I know everybody says this, but water test both to see which one will best suit your needs. I won't buy a boat new or used without riding them first.


----------



## swaddict (Dec 19, 2009)

I'm sure this will be a long thread with many opinions.  Both are excellent choices and will most likely keep their value for many years.  I have not had a chance to ride in either boat, but they are both priced in your range.  If your willing to purchase a barley used boat, then maybe the Caimen would fit in your budget. I've personally been on a Caimen and it is an incredible boat, that performs well in all categories.  With your budget (or very close), it is very possible in the next 6-12 months to get into a used Caimen.  With the new options available for the Caimen (HP and new liner), you probably see some current Caimen owners wanting to upgrade.  You'll probably have to wait a little longer if you'd like to get a used IPB, they are still new to the market.  Good luck and post pics when you get your new boat.


----------



## Yoreese (Oct 15, 2009)

For $15K you should be able to get about anything you want in the "used" market. There have been HB Glades Skiffs on here for that.


----------



## paint it black (Nov 3, 2007)

I cannot speak for the IPB.
But I wet tested a Copperhead and was sold.
The overall performance of the Copperhead is what did it for me.
I hope mine is ready for pick up on March 1st. 

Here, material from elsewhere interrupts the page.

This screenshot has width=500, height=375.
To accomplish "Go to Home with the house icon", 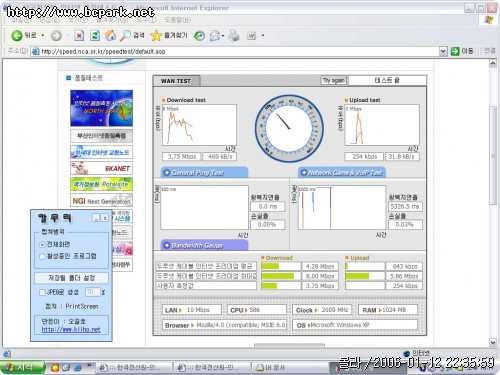I will 110,35.
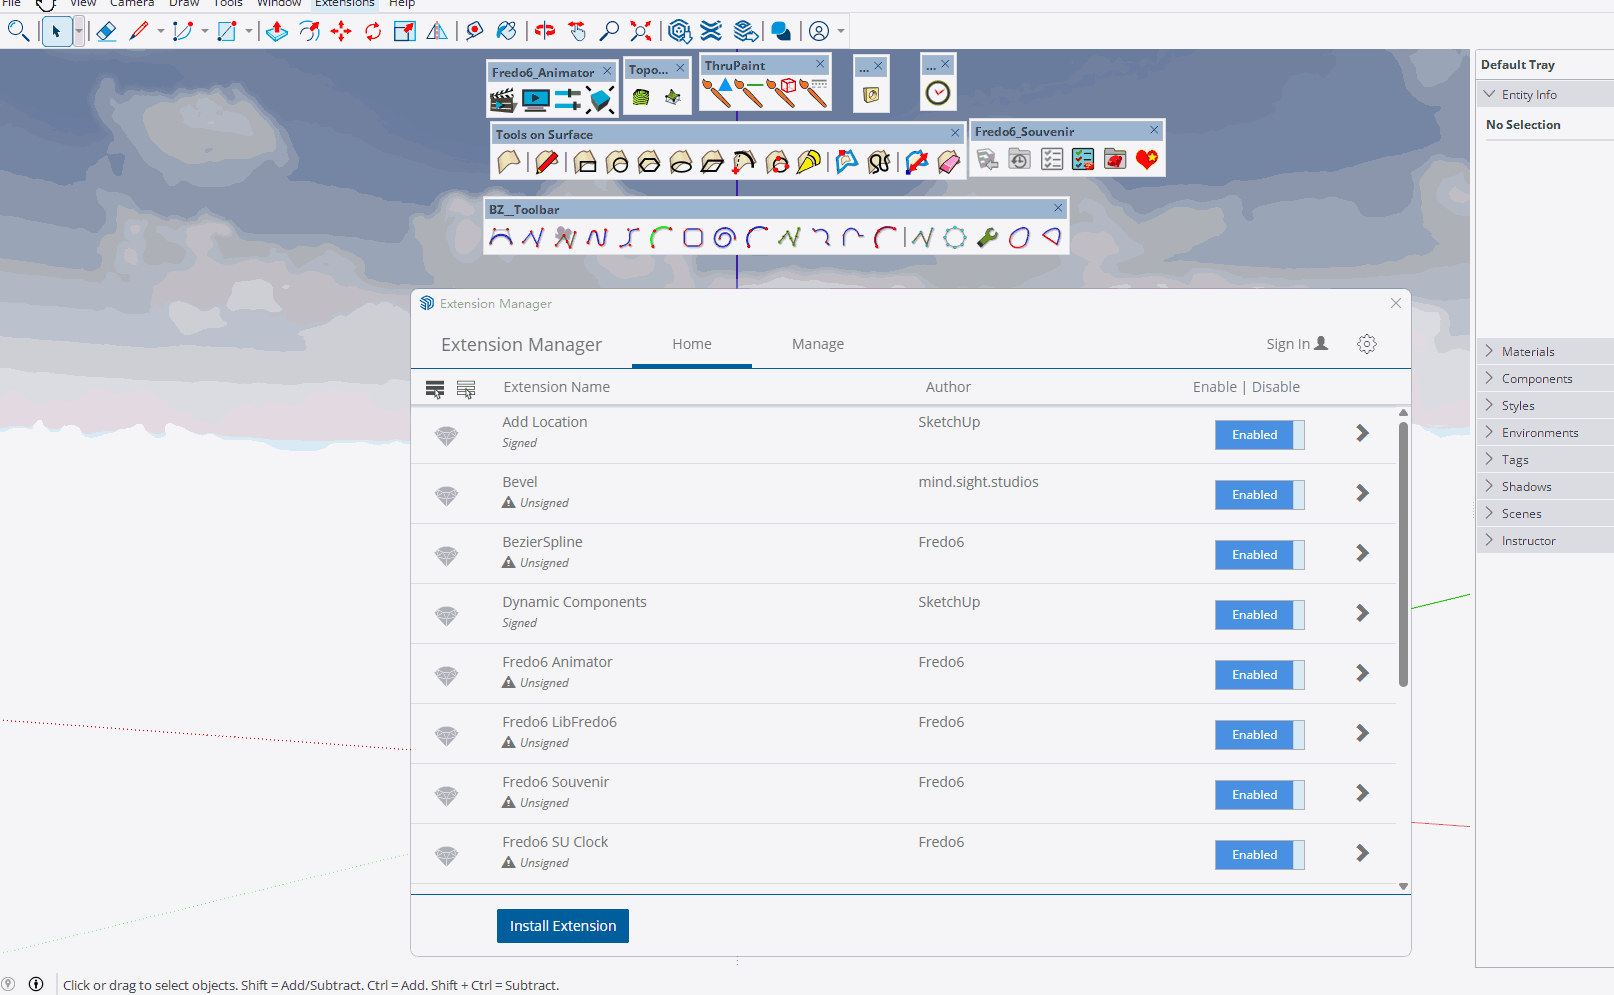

It poled effortlessly, ran out an inlet and took some rollers like a champ. 
The hull just feels real solid.
It doesn't sound or feel hollow like other skiffs do. 
It floated shallow with three people on board. 

I was going to wet test several skiffs, but after wet testing the copperhead, I was ready for the purchase. 

You should wet test both skiffs and make a judgment call yourself. 
Because in the end, it's your money that you're spending.
I feel comfortable spending mine on a Copperhead.


----------



## oysterbreath (Jan 13, 2009)

Don't forget about Mitzi. They are offering a nice special on the Mitzi15 center console for 11K

http://www.mitziskiffs.com/index.php


----------



## pbjeep (Feb 14, 2009)

good luck trying to choose between those two skiffs. I was in the same boat as you for about a year. Both companies have excellent ownership and passion for the skiffs that they build and both will customize the boat to your needs. Mel, Ron, Kevin, and Brad answered every question that I ever asked about their skiffs. When the dust settled I chose the IPB 16, not that it is any better than a copperhead but it just fit my needs more. It was the widest low buck skiff that would fit between the pilings under my house. Unlike most of you I needed a boat that 1. launched in spit and float shallow, due to river flooding. 2. light weight, simple. 3. FISH during shallow winter tides.

Stay tuned as I show yall how to customize an IPB as your needs/$$$$ will allow with some of there add on parts and some of my own.

As far as the IPB goes, I havn't had it long enough to really give an accurate report, but soon.


----------



## Alonzo_Sotillo (Oct 9, 2009)

Also look in the classified section there is a very nice terrapin for sale..


----------



## paint it black (Nov 3, 2007)

> Also look in the classified section there is a very nice terrapin for sale..


x2. Those terrapin skiffs are sickkkk!


----------



## flatoutfishin (Mar 6, 2007)

I haven' ridden in either, but I have owned two ECC products and I must say having experienced the customer service at ECC first hand my vote would be for the IPB. You will become part of a family at the shop and from the owners and enthusiasts. Plus they have a crazy good deal for under 10k. Good luck hunting!


----------